Can a believer attend more than one Holy Qurbono (Divine Liturgy) a day, may be in two different parishes that have different timings of worship? Suppose he partook in the Sacred Body and Blood in onechurch. Can he receive communion in the worship held in another church on the same day? Can the priest, who presided over the worship in the first Church, preside over the worship in another church on the same day? Similarly can an altar servant of one parish assist in the Holy Sanctuary of another parish?
In short these are my doubts:
Are there any problems in attending a second worship? Is there any problem for a priest to concelebrate the second Divine Liturgy? Is there any problem in partaking in the Sacred Body and Blood of our Lord in the second parish (be it a believer or priest)? Is there any problem for altar boys/acolytes in assisting at the altar in the second parish after assisting the Holy Liturgy fully in first parish? Is any Church father specific in this regard?
To clear your doubts:
Question No 3.
Which is correct according to Orthodoxy – Predestination of a man or free will (to live) for a man? Augustine had advocated the former one while Pelagius supported the latter. Which is right and who among these fathers are accepted by Oriental Orthodoxy? How much regard is given to St.Augustine in Orthodox Church?

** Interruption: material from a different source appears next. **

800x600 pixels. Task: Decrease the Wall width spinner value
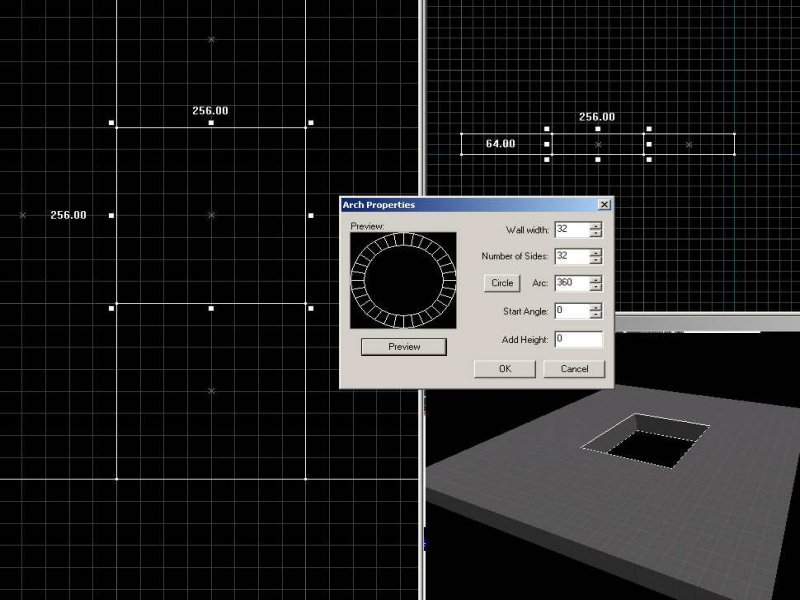pyautogui.click(x=596, y=233)
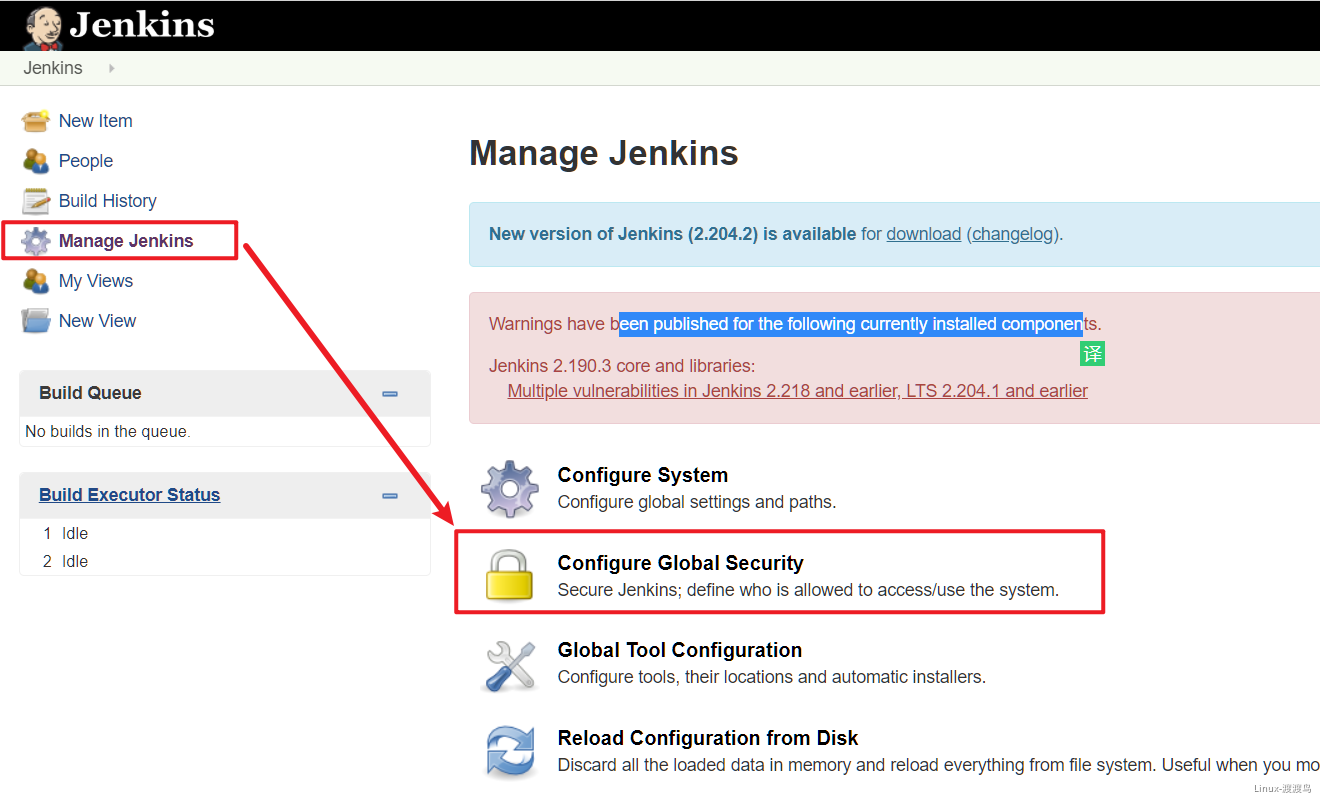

The Orthodox Church recognizes predestination, but does not consider it unconditional, that is, independent of man’s free will. The Orthodox Church does not believe that the divine will ever make a groundless decision. Saint Augustine teaches predestination in order to emphasize the supreme will of God, but does not rule out the role of human free will. My latest study of Augustine does not show that he is totally out of the range of orthodoxy. However during the time of western reformation Calvin stretched Augustine’s position to mean that Augustine was totally for predestination. This writer believes that Augustine still stayed within Orthodoxy when it comes to human free will and the will of God. But it is possible that one can accuse him as an ectreme defender of “sola voluntas divina” (only the Divine Will) due to his defense of the Supremacy of the Divine Will.
According to the teachings of the Orthodox Church, God, as omniscient (all-knowing), knows and foresees the moral state of man and preordains and predetermines for men certain fate. This does not mean that God overlooks the human volition to be the master of his own destiny. Every Orthodox Christian has to pray that God’s will take precedence. By our prayer we seek the harmony between our free will and God’s will.
The position of Pelagius was that he totally denied God’s role in our redemption. He taught that man can achieve it by himself without Christ’s suffering on the Cross or His merits. Strictly speaking, one cannot assume that Pelagius was defending the true nature of human will.
Ultimately, human free will does not have any relevance without reference to the will of God. Strictly speaking, the human will and divine will should stay intertwined. Human will is a created faculty, and its ultimate source is the divine will. However, the human will is granted autonomy so that it can function as a spiritual faculty of the human person which is itself ultimately the image or similitude of God. Our will should become identified with God’s will; this is intended in the Lord’s Prayer.
God does not inflict punishment on anyone without his own deliberate responsibility in committing a punishable offense. Responsibility or accountability can never be explained without a free will, without which reward and punishment are not defined.
Augustine still remains a father of the undivided Church, although not a great inspiration in the eastern Church because of his many slippery positions on grace, sin, redemption, human sexuality, etc. As a result, he is not mentioned in the hagiology of the Orthodox Church, particularly the Oriental section of it. Having said this, one should understand that he is regarded as a towering mind among the brilliant scholars of Christendom.
Pelagius is not considered a father of the Church.